ГРУЗИНСКАЯ ЛИТЕРАТУРА

Художественная литература Грузии 90—900-х годов занимает исключительное место в социально-политической жизни страны — она становится одним из сильнейших средств выражения и, вместе с тем, удовлетворения возросших духовных потребностей народа, который испытывал тяжелый социальный и национальный гнет.

Резкий поворот литературы к задачам революционно-освободительного движения во многом был обусловлен традициями грузинской классической литературы XIX в., в частности традицией шестидесятников (И. Чавчавадзе, А. Церетели, Н. Николадзе и др.), приобщившихся к идеям русских революционных демократов.

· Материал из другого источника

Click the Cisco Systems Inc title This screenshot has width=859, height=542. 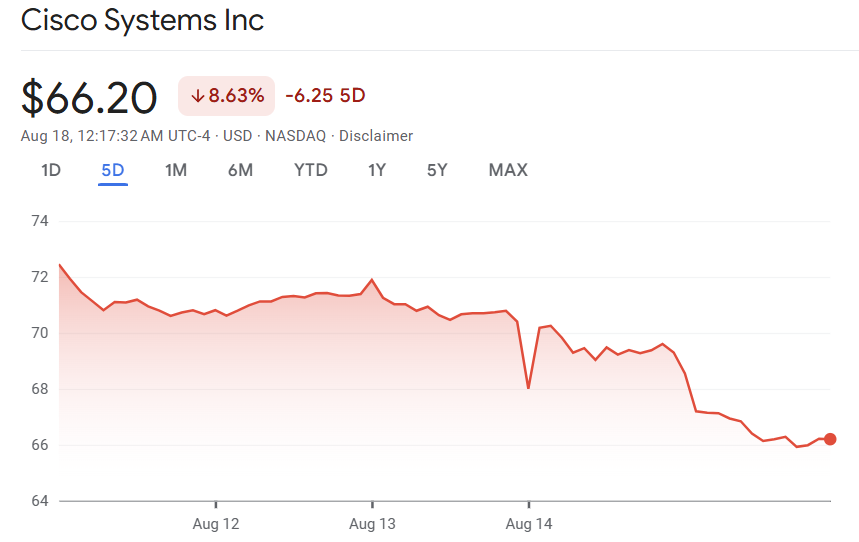click(142, 21)
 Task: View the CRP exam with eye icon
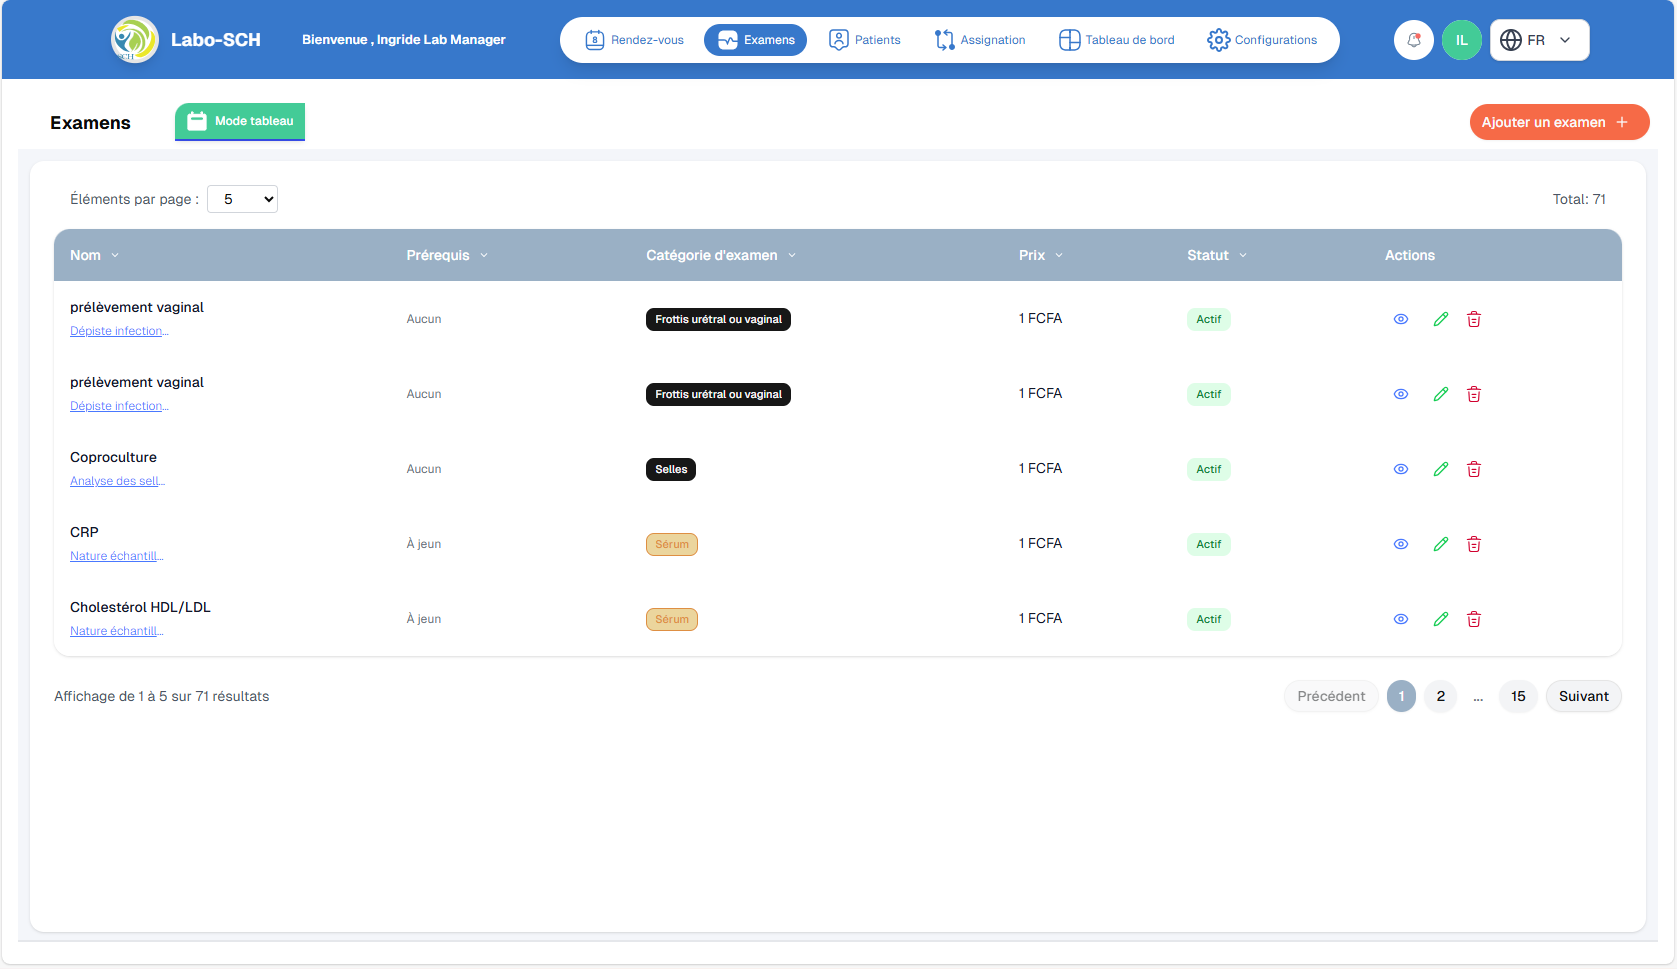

Несомненной заслугой грузинской литературы этого периода и следует считать то, что она в своей многогранной художественной практике смогла тесно увязать и органически соединить пафос утверждения национального самосознания грузинского народа с задачами и целями социально-политической борьбы. В этом отношении она следовала по тому же магистральному пути художественного развития, что и литературы русская, украинская или армянская. Поэтому и естественны идейное родство и даже эстетическая близость литератур народов Российского государства.

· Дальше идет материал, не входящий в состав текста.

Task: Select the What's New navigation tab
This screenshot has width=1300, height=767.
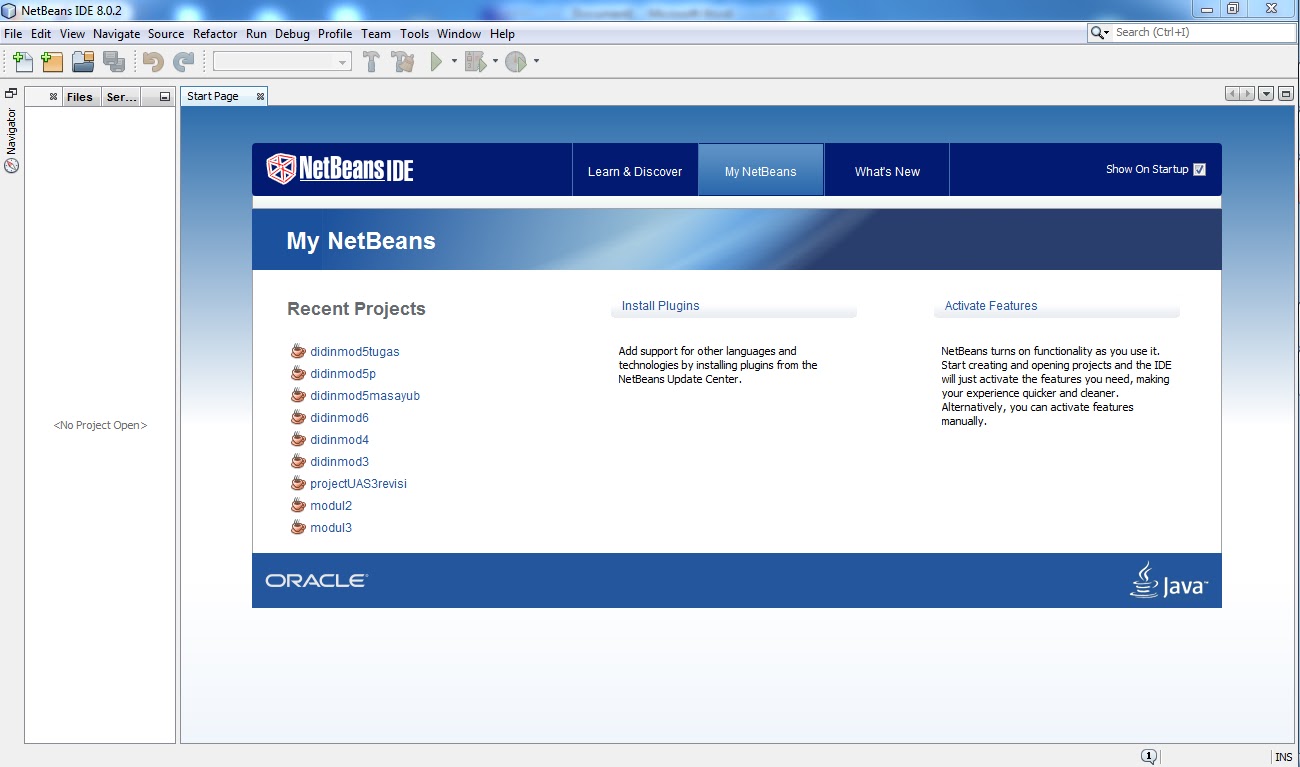Action: 886,170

Особое значение следует придать тому факту, что еще на заре XX в. великий классик грузинской литературы Илья Чавчавадзе в статье, опубликованной в газете «Иверия» (31. XII. 1899 г.), выступил с пророческим заявлением о том, что XX в. и для Грузии станет веком социальных потрясений, а несколькими годами позже — уже в годы жесточайшего разгула реакции после поражения революции 1905 г. — он от имени народа произнес в Государственной думе смелую речь, в которой протестовал против массовых смертных казней. Второй выдающийся грузинский шестидесятник Акакий Церетели писал в середине 90-х годов: «Старый уклад разлагается и рушится, наступают новые времена и следует расчистить новому путь, рабочие выступят стройными рядами... Они возглавят дело, встанут во главе других, будут вожаками...»

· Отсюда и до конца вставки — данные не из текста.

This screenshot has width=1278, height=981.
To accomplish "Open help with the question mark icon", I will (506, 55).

В 90-е годы на литературную арену выходит новое поколение литераторов, поставивших перед собой задачу обогащения критического реализма. Утвержденные уже И. Чавчавадзе, А. Церетели, А. Казбеги, Важа Пшавела принципы реалистического изображения жизни, выработанное ими своего рода эстетическое кредо многопланового реализма через призму новых задач воспринимаются такими их преемниками, как Э. Ниношвили, Ш. Арагвиспирели, Д. Клдиашвили,

168 

И. Евдошвили, В. Барнови и А. Эристави-Хоштария, в творчестве которых на первый план выдвигаются острые социальные и национальные проблемы.

Разговор по праву следует начать с Эгнате Ниношвили (1859—1894), недолгая творческая жизнь которого оставила глубокий след в истории грузинской литературы. Ведущее место в его творчестве заняла тема резкого противостояния социальных сил, острого классового противоборства. Э. Ниношвили был одним из первых пропагандистов марксистских идей в Грузии. Поэтому в его рассказах и повестях, написанных с редкой образной силой и творческим вдохновением («Рыцарь нашего края», «Симона», «Кристинэ», «Гогиа Уишвили», «Мор», «Писарь Мосе», «Озеро Палиастоми», «Распоряжение» и др.), в его страстной публицистике сквозной идеей является протест против социальной несправедливости. Социально униженные существа, каковыми являются персонажи этих рассказов Гогиа Уишвили, Кристинэ или Кациа Мунджадзе, уступают место образам таких бунтарей, как Симон Дзаладзе или Спиридон Мциришвили. Появление таких активных героев знаменовало собой новую ступень в развитии грузинского критического реализма и отход его от концепции пассивного гуманизма народнической литературы. Как передовой художник-реалист, Ниношвили воспринимал в более остром и современном социальном аспекте также и проблемы национально-патриотические. Тема непреклонной общенародной борьбы с «собственными» и «внешними» угнетателями в его историческом романе «Восстание в Гурии» (1888—1889) решена в верной исторической перспективе. Движущей «осью» романа является идея совместной борьбы трудящихся грузин и русских против общего социального зла. Эту идею провозглашает один из главных героев романа Георгий.

Но реализм 90-х годов не был явлением однородным. Для него характерны и безграничный революционный оптимизм (И. Евдошвили), и глубокий психологизм (Ш. Арагвиспирели), и комическое преломление трагической судьбы привилегированных классов (Д. Клдиашвили), и совершенно новая концепция восприятия прошлого (В. Барнови).